═════ Provided data

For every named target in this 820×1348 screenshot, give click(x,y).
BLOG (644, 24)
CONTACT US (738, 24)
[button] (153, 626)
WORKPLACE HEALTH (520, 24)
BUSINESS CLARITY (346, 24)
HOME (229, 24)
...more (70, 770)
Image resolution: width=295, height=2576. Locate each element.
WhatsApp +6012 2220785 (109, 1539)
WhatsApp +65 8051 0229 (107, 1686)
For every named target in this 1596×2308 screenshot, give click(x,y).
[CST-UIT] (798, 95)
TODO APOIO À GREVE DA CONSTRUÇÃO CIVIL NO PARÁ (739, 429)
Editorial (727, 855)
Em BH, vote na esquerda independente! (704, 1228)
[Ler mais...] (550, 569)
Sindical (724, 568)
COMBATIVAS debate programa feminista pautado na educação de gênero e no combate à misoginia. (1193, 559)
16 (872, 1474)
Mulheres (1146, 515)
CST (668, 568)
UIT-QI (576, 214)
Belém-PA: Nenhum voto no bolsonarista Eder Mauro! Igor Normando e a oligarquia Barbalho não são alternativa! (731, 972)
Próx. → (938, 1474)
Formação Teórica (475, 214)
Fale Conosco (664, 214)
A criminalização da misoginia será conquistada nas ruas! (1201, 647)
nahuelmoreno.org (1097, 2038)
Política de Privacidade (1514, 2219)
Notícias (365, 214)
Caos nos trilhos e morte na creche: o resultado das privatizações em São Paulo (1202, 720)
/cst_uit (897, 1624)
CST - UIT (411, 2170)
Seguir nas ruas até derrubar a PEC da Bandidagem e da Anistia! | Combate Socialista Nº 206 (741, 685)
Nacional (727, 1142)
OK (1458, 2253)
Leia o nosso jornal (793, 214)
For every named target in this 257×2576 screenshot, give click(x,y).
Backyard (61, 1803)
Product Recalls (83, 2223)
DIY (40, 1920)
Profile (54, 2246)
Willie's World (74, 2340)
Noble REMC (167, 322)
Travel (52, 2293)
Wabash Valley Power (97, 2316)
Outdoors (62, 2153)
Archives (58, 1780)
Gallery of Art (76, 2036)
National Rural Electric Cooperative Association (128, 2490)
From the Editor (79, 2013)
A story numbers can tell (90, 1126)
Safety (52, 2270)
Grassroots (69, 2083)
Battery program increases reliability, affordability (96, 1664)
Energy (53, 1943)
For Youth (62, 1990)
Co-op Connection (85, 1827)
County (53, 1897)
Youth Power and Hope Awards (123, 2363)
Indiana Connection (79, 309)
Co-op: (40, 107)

══════════

Using the entries above, work out the number of lines containing the string "this", and supply only that number.

▶ **Finished exercise**
3